You told it the number is a char, so it's going to try every way it can to treat it as one, despite being far too big. Looking at what you got, since J and K are in that order, I'd say it's using the integer % 128 to make sure it fits in the legal range.


When we use the %c in printf statement, it can access only the first byte of the integer. Hence anything greater than 256 is treated as n % 256.

For example i/p = 321 yields op=A

+5  A: 

When you pass an int corresponding to the "%c" conversion specifier, the int is converted to an unsigned char and then written.

The values you pass are being converted to different values when they are outside the range of an unsigned (0 to UCHAR_MAX). The system you are working on probably has UCHAR_MAX == 255.

When converting an int to an unsigned char:

  • If the value is larger than UCHAR_MAX, (UCHAR_MAX+1) is subtracted from the value as many times as needed to bring it into the range 0 to UCHAR_MAX.
  • Likewise, if the value is less than zero, (UCHAR_MAX+1) is added to the value as many times as needed to bring it into the range 0 to UCHAR_MAX.

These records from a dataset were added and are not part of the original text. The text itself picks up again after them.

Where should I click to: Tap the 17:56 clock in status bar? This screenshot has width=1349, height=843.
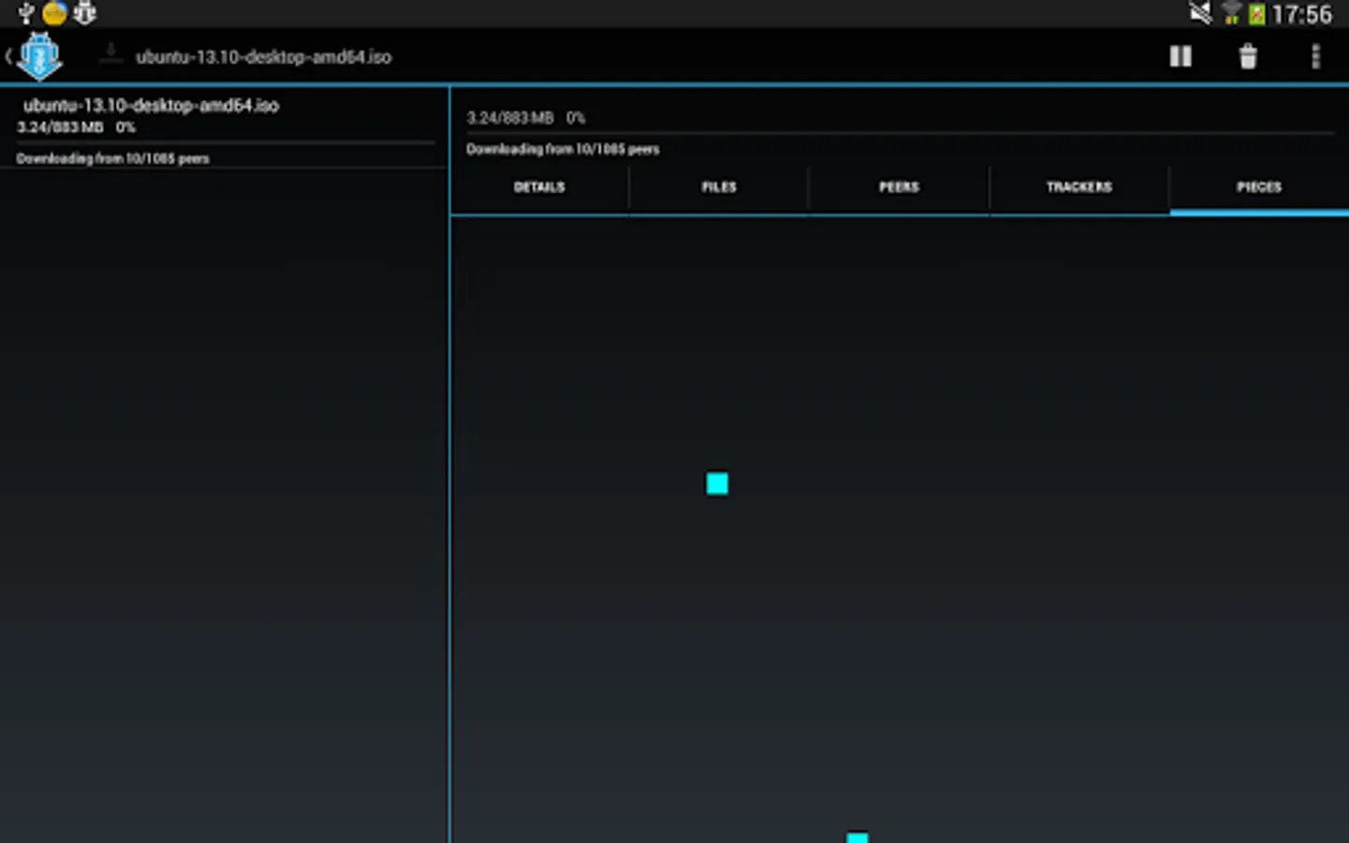coord(1301,14)
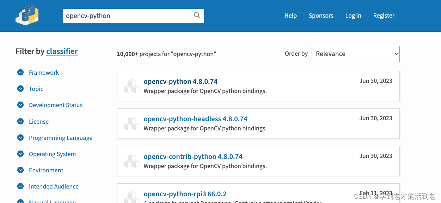This screenshot has width=441, height=203.
Task: Click the opencv-python-headless package cube icon
Action: click(131, 123)
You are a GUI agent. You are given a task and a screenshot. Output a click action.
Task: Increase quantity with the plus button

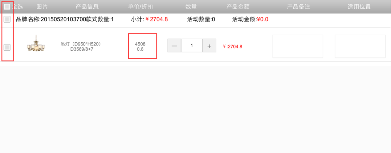coord(209,46)
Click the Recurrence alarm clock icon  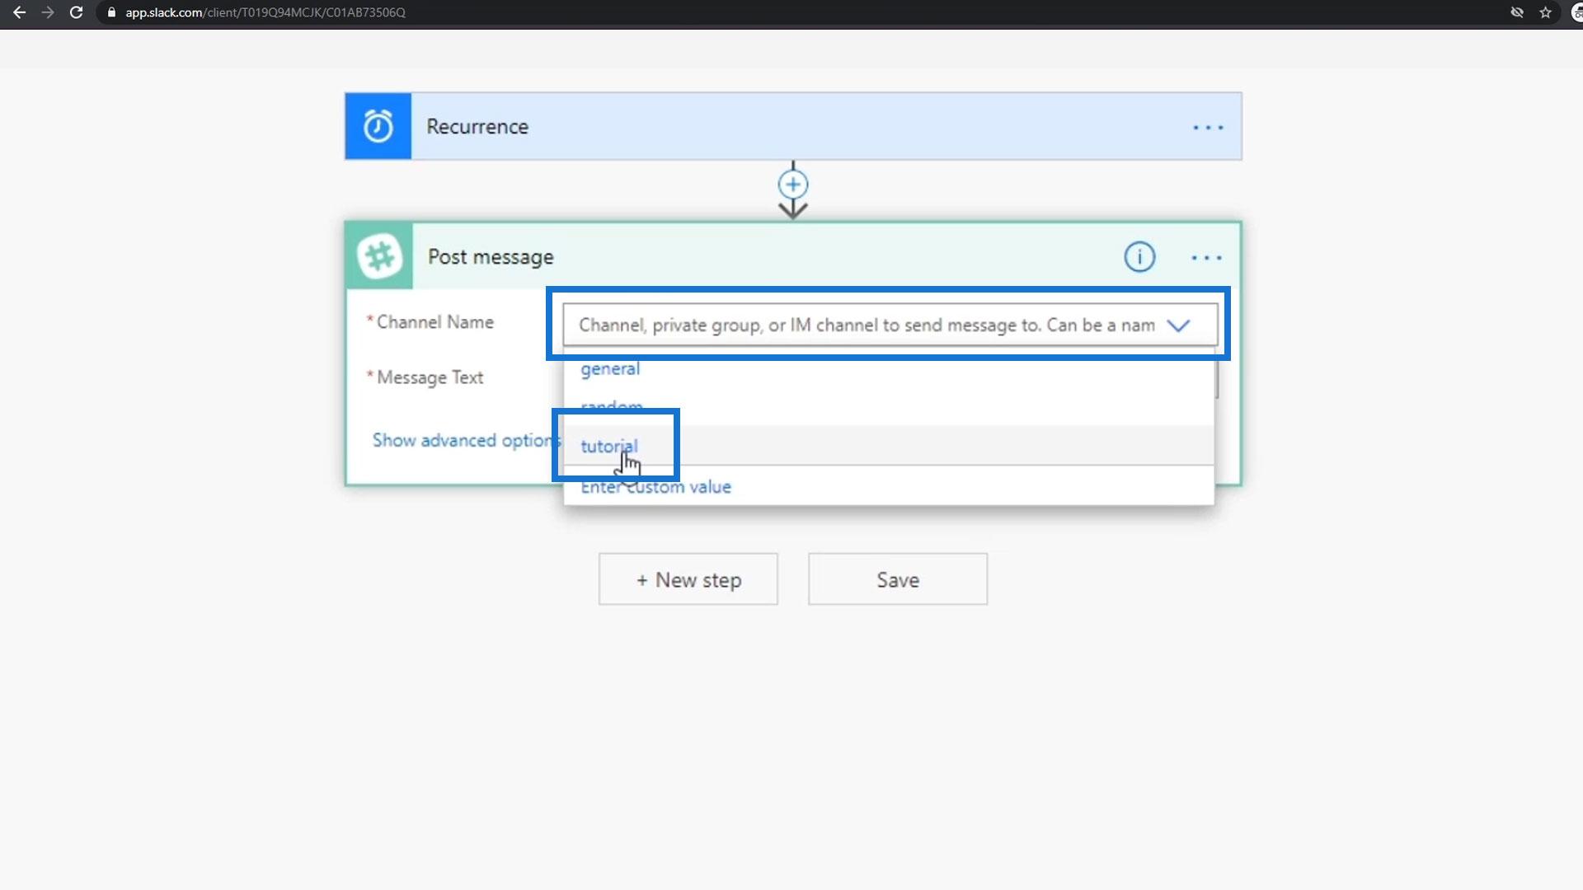(x=378, y=126)
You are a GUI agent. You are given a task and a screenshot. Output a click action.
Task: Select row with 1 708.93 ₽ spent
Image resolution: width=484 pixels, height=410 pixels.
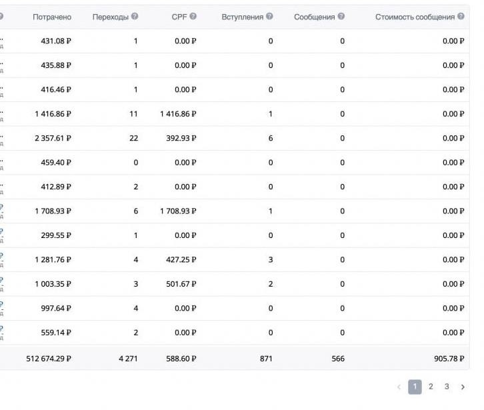[235, 211]
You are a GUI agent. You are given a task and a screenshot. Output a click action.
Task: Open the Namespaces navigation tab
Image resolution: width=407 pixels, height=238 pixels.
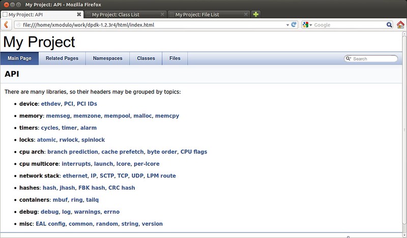pyautogui.click(x=107, y=58)
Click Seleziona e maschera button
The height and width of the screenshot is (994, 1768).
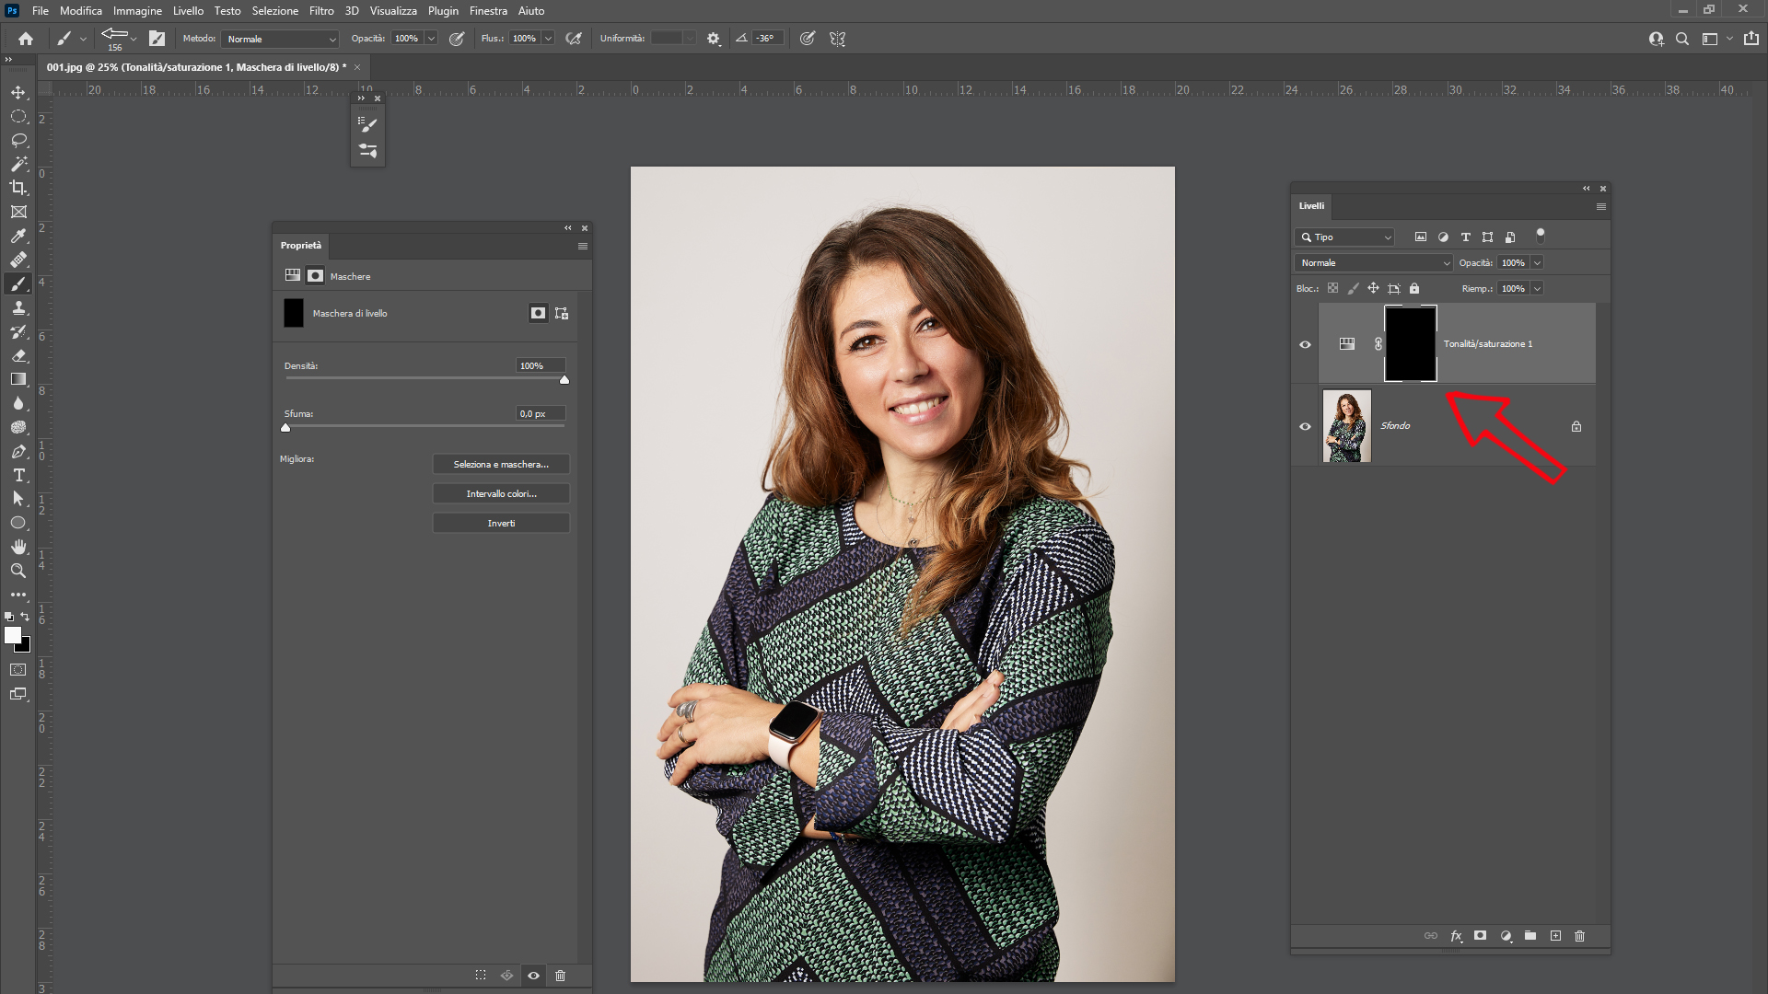(x=501, y=465)
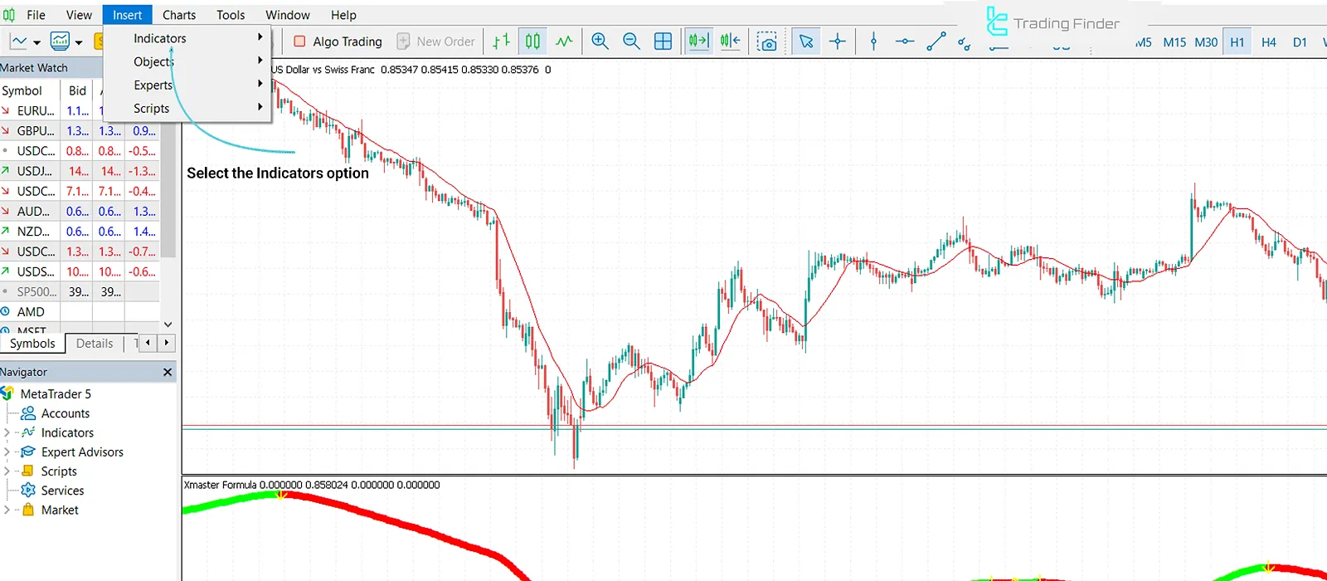Open the Indicators submenu in Insert menu

(x=160, y=38)
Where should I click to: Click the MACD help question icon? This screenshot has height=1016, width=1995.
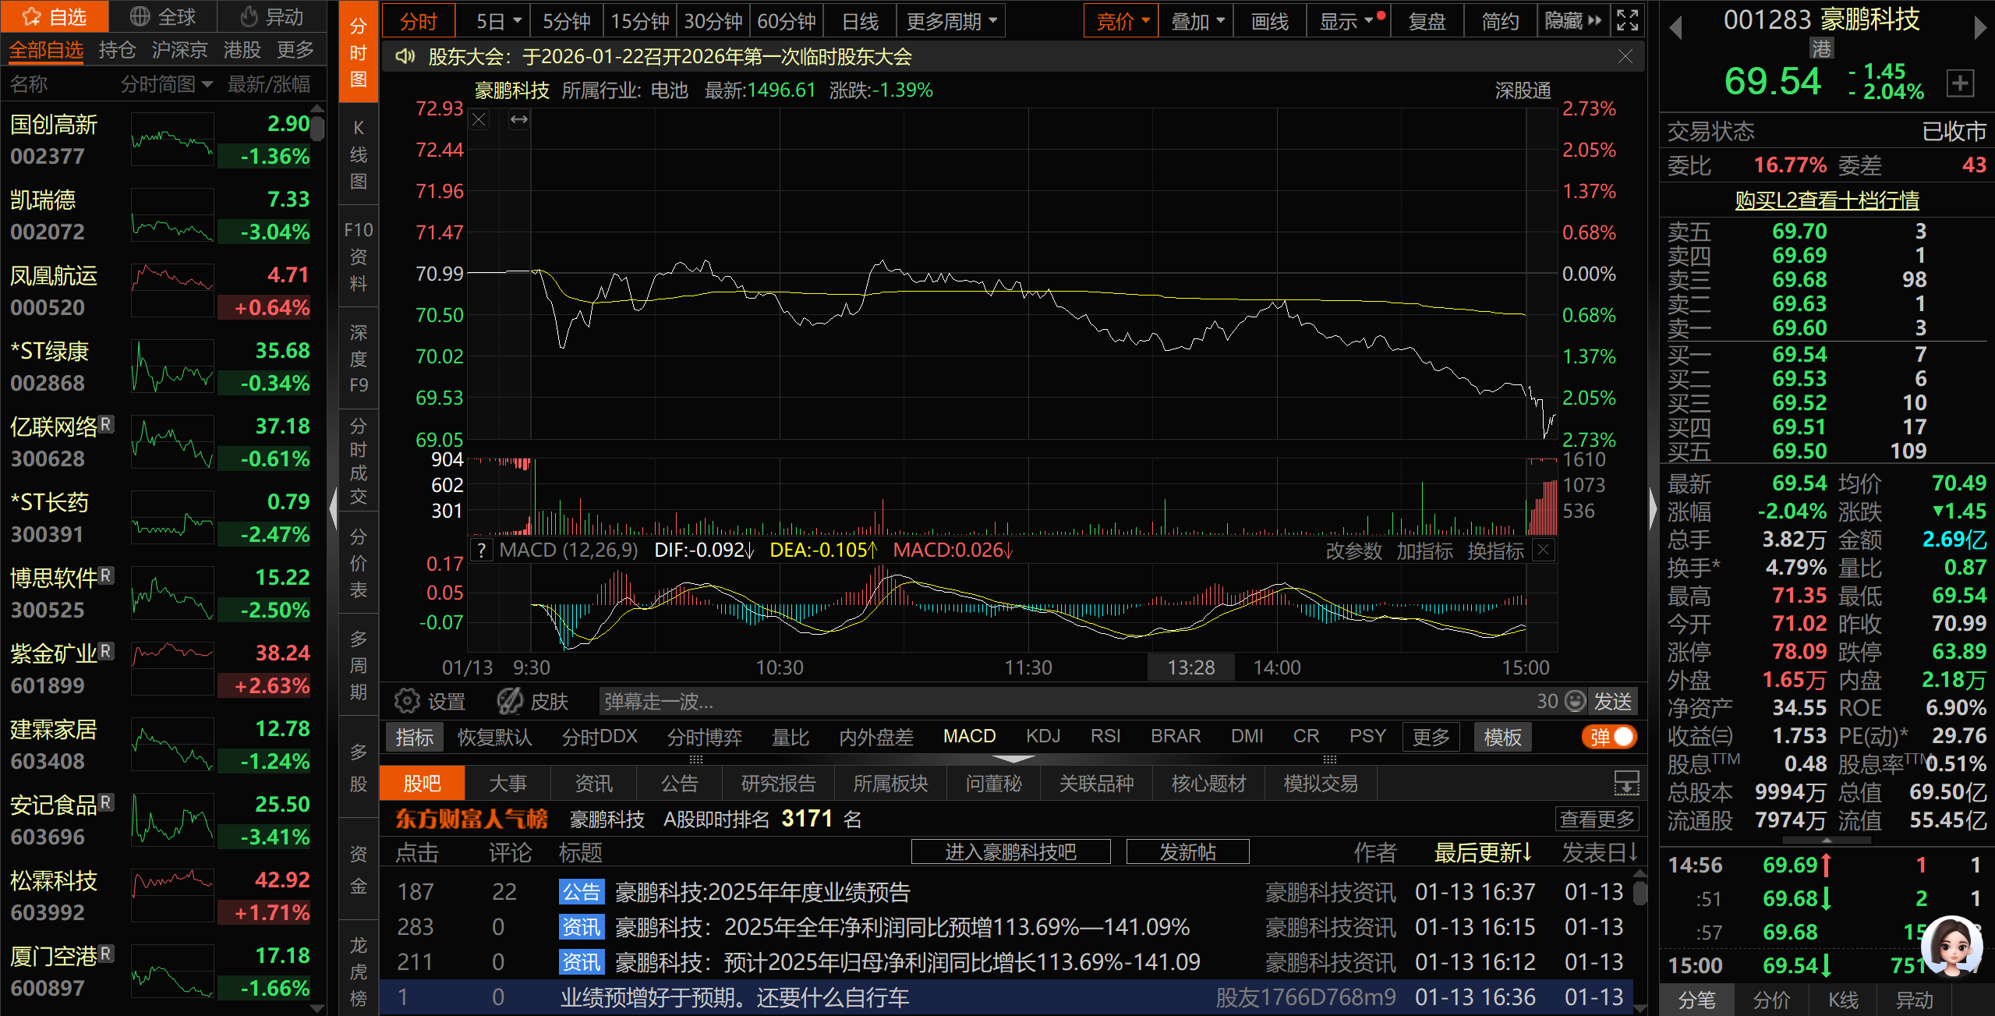tap(482, 550)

(unsigned char)-181 == (-181 + (255+1)) == 75 == 'K'
(unsigned char)-182 == (-182 + (255+1)) == 74 == 'J'
(unsigned char)300  == (300 - (255+1))  == 44 == ','
(unsigned char)301  == (301 - (255+1))  == 45 == '-'
D Krueger
Yes, I've tried to print UCHAR_MAX and is just 255 as you said. Thanks for your answer!
Is the effect the same as simply taking the lowest-order byte? Example: -1 = 0xFFFFFFFF, lowest order byte = FF = 255, -1 + 256 = 255. I suppose that's only true if UCHAR_MAX == 255. But still, I seriously doubt that the implementation in the infrastructure loops and adds or subtracts until if finds a value in range. It must use "%" at least... something better than a loop.
With two's complement and the size of a character is eight bits, it's the same as taking the low order byte, which I'm pretty sure most, if not all, compilers do.
D Krueger